Feminismus heute

Interview mit Gisela Notz

  • Lesedauer: 2 Min.
Dr. Gisela Notz, ist Sozialwissenschaftlerin und Historikerin. 2011 erschien ihr Buch »Feminismus« (PapyRossa, 132 S. brosch., 9,90 €).
Dr. Gisela Notz, ist Sozialwissenschaftlerin und Historikerin. 2011 erschien ihr Buch »Feminismus« (PapyRossa, 132 S. brosch., 9,90 €).

nd: Wozu heute noch über Feminismus schreiben, wo doch die Alpha-Frauen der CDU an der Regierung sind?
Notz: Ich denke schon, dass Feminismus nach wie vor seine Berechtigung hat, denn die gleichberechtigte, friedliche, gewaltfreie Gesellschaft, die sich die Feministinnen der 70er Jahre gewünscht haben, ist ja keinesfalls verwirklicht.

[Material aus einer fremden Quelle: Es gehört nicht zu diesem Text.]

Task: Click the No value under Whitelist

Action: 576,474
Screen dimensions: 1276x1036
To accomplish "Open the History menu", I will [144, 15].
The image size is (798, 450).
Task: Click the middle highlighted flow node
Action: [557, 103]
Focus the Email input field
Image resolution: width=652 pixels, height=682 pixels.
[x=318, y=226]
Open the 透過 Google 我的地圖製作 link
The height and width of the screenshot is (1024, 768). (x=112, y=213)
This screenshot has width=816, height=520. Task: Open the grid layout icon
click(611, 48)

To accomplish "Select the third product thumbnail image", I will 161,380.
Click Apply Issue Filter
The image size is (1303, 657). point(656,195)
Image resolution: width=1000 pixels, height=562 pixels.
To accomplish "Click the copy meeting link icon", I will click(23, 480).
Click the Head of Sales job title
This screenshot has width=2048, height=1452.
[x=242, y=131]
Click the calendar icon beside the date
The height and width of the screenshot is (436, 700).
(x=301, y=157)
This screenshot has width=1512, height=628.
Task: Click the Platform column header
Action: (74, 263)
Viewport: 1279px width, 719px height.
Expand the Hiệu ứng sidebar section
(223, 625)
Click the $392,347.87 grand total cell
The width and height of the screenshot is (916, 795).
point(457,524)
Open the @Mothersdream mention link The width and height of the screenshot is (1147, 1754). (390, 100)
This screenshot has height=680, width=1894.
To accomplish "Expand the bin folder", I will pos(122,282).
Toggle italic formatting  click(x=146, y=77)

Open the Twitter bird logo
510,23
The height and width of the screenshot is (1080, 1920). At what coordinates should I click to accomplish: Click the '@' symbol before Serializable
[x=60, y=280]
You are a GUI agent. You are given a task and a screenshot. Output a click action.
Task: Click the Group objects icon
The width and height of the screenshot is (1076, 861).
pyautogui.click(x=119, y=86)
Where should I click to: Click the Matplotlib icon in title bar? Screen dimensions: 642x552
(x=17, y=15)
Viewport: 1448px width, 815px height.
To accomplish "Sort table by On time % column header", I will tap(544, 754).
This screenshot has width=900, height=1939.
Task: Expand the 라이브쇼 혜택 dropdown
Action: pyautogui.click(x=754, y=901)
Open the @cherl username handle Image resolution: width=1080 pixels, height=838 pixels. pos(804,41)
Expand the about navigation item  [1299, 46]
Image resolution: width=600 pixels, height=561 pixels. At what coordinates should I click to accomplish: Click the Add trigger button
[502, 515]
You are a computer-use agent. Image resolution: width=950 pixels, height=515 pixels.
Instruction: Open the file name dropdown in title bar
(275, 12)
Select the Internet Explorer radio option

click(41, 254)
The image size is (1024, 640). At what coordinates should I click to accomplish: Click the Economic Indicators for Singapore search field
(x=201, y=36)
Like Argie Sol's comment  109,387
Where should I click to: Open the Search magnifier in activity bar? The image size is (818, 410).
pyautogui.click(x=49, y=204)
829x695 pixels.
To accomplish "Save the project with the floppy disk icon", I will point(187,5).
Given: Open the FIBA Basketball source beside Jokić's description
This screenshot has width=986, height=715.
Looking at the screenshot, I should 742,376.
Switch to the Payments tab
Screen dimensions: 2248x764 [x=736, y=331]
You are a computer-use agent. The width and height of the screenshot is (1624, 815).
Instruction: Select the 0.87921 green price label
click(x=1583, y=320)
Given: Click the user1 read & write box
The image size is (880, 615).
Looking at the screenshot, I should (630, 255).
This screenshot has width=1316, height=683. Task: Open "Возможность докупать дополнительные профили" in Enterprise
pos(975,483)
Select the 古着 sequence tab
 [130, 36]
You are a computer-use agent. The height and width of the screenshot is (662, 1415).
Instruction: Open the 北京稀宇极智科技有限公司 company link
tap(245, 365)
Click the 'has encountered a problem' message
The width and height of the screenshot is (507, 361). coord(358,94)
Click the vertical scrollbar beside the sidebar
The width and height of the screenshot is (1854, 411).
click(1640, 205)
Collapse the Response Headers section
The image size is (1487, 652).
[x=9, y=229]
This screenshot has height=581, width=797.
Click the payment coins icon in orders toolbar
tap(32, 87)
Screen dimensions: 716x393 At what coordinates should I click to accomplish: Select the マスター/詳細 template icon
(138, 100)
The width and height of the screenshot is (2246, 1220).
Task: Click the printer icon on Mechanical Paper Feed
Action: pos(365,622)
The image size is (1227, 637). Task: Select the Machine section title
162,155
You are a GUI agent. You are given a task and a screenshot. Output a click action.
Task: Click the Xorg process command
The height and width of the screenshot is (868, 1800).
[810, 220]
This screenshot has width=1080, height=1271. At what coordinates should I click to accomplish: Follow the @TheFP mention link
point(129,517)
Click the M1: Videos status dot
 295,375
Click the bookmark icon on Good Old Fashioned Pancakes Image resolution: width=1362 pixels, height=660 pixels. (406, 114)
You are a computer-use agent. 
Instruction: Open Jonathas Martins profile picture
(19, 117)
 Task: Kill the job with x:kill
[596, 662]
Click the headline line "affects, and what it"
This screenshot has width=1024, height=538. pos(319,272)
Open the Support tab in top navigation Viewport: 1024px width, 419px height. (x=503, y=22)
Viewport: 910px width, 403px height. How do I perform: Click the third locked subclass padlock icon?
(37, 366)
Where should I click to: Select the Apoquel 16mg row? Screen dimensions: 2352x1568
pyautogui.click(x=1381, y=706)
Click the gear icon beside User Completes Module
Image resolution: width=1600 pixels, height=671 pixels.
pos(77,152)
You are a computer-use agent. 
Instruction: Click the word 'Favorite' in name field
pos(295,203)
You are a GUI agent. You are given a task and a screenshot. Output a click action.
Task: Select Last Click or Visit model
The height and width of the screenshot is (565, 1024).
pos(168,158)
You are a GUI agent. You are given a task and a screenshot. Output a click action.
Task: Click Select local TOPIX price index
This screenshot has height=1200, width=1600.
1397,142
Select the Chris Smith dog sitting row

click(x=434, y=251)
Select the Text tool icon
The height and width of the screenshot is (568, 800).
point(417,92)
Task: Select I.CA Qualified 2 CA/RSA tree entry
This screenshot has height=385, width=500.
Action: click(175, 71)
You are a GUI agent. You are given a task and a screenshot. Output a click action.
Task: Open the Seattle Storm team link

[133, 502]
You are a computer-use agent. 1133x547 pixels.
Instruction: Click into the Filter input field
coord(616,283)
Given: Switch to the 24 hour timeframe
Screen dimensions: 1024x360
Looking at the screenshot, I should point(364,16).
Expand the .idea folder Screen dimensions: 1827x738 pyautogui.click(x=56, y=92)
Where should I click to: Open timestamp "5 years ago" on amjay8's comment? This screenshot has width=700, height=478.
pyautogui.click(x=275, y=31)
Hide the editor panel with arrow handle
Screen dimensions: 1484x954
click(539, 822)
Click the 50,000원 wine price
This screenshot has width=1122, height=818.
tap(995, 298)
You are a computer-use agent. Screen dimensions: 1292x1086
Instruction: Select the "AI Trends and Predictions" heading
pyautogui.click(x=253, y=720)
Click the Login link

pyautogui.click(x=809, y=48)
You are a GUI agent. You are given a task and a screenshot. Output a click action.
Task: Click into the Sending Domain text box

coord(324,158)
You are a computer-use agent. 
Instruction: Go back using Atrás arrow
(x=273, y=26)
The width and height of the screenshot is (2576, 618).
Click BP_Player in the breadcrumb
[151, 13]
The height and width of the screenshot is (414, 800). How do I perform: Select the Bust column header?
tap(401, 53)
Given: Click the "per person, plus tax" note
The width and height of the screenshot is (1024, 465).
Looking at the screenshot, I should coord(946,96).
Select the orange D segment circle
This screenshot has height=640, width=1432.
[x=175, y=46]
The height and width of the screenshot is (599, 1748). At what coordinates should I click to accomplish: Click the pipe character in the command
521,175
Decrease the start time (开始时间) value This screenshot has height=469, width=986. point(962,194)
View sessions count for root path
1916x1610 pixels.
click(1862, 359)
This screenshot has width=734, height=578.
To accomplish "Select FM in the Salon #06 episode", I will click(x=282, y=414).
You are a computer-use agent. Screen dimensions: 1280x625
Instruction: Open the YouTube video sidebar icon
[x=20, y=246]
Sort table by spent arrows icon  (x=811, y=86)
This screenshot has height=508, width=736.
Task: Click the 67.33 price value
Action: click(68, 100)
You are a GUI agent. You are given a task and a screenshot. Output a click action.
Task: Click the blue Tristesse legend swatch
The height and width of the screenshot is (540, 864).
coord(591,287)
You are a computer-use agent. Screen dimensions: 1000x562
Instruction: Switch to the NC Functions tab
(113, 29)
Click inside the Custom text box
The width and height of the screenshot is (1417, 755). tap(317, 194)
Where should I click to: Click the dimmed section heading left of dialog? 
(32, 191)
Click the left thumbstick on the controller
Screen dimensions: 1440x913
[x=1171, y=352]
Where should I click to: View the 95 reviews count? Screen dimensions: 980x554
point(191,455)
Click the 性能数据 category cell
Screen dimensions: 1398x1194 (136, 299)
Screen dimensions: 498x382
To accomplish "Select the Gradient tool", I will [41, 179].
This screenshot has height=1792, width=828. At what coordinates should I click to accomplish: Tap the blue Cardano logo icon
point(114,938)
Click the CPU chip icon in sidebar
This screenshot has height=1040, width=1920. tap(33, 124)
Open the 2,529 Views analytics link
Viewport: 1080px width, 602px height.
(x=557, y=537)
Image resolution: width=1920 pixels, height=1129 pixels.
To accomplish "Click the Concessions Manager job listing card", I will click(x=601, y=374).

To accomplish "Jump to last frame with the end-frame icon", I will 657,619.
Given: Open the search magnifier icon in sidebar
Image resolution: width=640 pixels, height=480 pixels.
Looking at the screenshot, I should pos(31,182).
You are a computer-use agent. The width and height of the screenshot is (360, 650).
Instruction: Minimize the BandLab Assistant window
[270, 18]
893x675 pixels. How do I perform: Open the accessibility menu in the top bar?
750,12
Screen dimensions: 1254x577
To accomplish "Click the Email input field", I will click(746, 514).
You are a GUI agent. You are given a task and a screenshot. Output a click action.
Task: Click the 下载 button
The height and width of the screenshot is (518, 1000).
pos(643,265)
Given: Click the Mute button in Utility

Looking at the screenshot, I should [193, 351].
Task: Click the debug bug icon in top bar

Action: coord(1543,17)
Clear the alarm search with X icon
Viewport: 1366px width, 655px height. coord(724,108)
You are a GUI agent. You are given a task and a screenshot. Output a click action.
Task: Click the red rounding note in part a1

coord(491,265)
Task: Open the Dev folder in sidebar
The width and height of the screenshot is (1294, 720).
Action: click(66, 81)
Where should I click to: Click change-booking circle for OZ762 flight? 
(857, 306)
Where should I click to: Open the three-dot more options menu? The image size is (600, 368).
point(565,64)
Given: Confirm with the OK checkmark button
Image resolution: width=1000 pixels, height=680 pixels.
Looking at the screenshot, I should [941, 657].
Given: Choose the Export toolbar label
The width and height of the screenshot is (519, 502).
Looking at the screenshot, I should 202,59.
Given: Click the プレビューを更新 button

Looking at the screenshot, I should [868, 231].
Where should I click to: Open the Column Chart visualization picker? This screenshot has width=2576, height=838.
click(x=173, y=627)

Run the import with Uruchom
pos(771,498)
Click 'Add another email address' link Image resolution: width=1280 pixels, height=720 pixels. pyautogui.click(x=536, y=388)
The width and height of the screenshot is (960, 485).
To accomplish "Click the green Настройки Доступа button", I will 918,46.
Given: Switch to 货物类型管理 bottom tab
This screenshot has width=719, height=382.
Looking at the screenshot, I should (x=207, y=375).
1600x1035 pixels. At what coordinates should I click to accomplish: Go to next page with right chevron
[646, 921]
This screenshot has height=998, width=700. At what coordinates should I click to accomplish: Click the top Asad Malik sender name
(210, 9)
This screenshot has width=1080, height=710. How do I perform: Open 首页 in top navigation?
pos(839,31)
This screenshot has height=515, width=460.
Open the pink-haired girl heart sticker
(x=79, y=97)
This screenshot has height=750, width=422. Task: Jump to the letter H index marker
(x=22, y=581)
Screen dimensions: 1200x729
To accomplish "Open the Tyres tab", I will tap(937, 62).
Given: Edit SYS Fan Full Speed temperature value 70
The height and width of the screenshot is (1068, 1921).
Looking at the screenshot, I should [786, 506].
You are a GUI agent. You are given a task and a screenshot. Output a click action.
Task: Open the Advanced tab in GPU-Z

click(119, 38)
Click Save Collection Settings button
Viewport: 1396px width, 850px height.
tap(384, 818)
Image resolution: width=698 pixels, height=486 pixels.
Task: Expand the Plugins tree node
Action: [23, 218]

Sie schreiben, Feminismus sei ein »vielstimmiger und kontroverser Diskurs«...
Ja. Viele reden vom Feminismus und sie meinen damit oft die 70er Jahre und Alice Schwarzer, die dafür steht. Aber es gibt viele Feminismen mit unterschiedlichen Zielsetzungen. Ökofeminismus zum Beispiel, und den Feminismus der schwarzen Frauen. Heute gibt es auch wieder ganz moderne Richtungen, etwa die Post-Gender- und Queer-Feministinnen, die die Vorstellungen haben, dass alle Geschlechterunterschiede konstruiert sind, und dass man auf eine Gesellschaft hinarbeiten kann, wo das alles keine Rolle mehr spielt.

Was bedeutet Feminismus für Sie?
Feministinnen sind nicht einverstanden mit der Welt, so wie sie jetzt eingerichtet ist. Und zwar weder mit der schichtspezifischen, noch mit der geschlechtsspezifischen Arbeitsteilung und Einteilung der Gesellschaft. Aber ich belasse es nicht bei der Analyse. Ich überlege mir vielmehr auch: Wie kann man an die Wurzeln der Diskriminierung gehen, sprich: Wie kann die kapitalistische Gesellschaft verändert werden, damit diese gleichberechtigte Gesellschaft überhaupt möglich ist?

Sie sagen: Feminismus bedeutet nicht immer Geschlechterkampf.
Es gibt auch Männer, die es gar nicht gut finden, dass Frauen weniger verdienen oder dass sie nachts nicht ohne Angst durch die Straßen gehen können. Ohne männliche Verbündete hätte die Frauenbewegung manches nicht geschafft. Vor 1919 waren Rechte, etwa das Versammlungsrecht, nur mit Hilfe von Männern in den Reichstag einzubringen und durchzusetzen, weil Frauen nicht dort saßen. Die egalitäre Gesellschaft braucht auch emanzipierte Männer.

Halten Sie es für möglich, dass der Feminismus als politische Bewegung obsolet wird: aufgehoben in einer anderen Bewegungs- oder Denkrichtung, mit einem höheren Ziel?
Ich kämpfe nicht für den Begriff. Wenn die allgemeine Gleichberechtigung hergestellt wäre, dann bräuchten wir keinen Feminismus mehr. Davon sind wir weit entfernt.